Une situation certes complexe qui  donne donc à la Turquie  une position on ne peut plus stratégique entre Chypre et Israël.  Pouvant pousser quelques puissances hégémoniques à vouloir influer sur sa politique en déstabilisant le pays …

– Quand la Turquie s’opposait à Chypre sur l‘épineux dossier du gaz de Leviathan

Rappelons à toutes fins utiles qu’en septembre 2010, le Premier ministre turc déclarait à Al Jazzera, que la Turquie ne laisserait pas Israël jouir seule du gaz exploité dans les eaux chypriotes. Ce dernier jugeant « provocatrice » l’exploration au voisinage du gisement très prometteur de Léviathan.
Parallèlement le Premier ministre Recep Erdogan menaçait d’envoyer sa flotte au voisinage du site aux frontières controversées, annonçant qu’il pourrait fournir une escorte navale à ses propres bâtiments d’exploration en Méditerranée chargés d’effectuer des forages sur des gisements d’hydrocarbures au large de la côte nord de Chypre.

Quelques jours auparavant, lors d’une conférence de presse, le Premier ministre turc avait réitéré l’opposition de son pays aux zones économiques exclusives fixées en 2010 dans le cadre d’un accord entre Chypre et Israël.

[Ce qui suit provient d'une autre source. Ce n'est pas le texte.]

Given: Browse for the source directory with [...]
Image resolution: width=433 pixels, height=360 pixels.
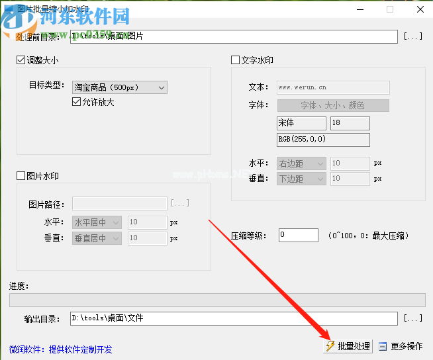Looking at the screenshot, I should [x=412, y=37].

«Nous avons des approches différentes en matière de zones économiques exclusives dans la région telles qu’elles ont été annoncées. Sur ce point, et s’agissant de l’armée, nous surveillerons cette région avec l’aide d’avions, de frégates et de vedettes lance-torpilles» avait-il prévenu.
Le Premier ministre, Recep Tayyip Erdogan, réagissait ainsi aux propos du président chypriote Demetris Christofias, lequel venait d’annoncer que les forages débuteraient prochainement au large des côtes sud-est de Chypre.

Le gouvernement chypriote grec, seul à ce jour à être reconnu par la communauté internationale, avait alors débuté des travaux d’exploration sur le fabuleux gisement de Leviathan, situé au large de Chypre, avec la compagnie – américaine – Noble Energy, et ce, dans le cadre d’un accord avec Israël. Rappelons à cet égard que la partie turque, située dans le nord de l’île est uniquement reconnue par Ankara.

La Turquie avait également exhorté le gouvernement chypriote grec à cesser immédiatement ses explorations de gaz et prévenu que ses propres navires d’exploration en Méditerranée pourraient être accompagnés d’escortes militaires.

» La compagnie pétrolière turque TPAO va se déployer dans les eaux au nord de Chypre en raison d’un accord entre Ankara et la partie pro-turque de Chypre sur le tracé des frontières maritimes » avait parallèlement déclaré le ministre turc de l’Energie, Taner Yildiz.

Au final, Ankara demandait alors aux responsables chypriotes de favoriser la collaboration de la Turquie, dans les projets énergétiques de Chypre.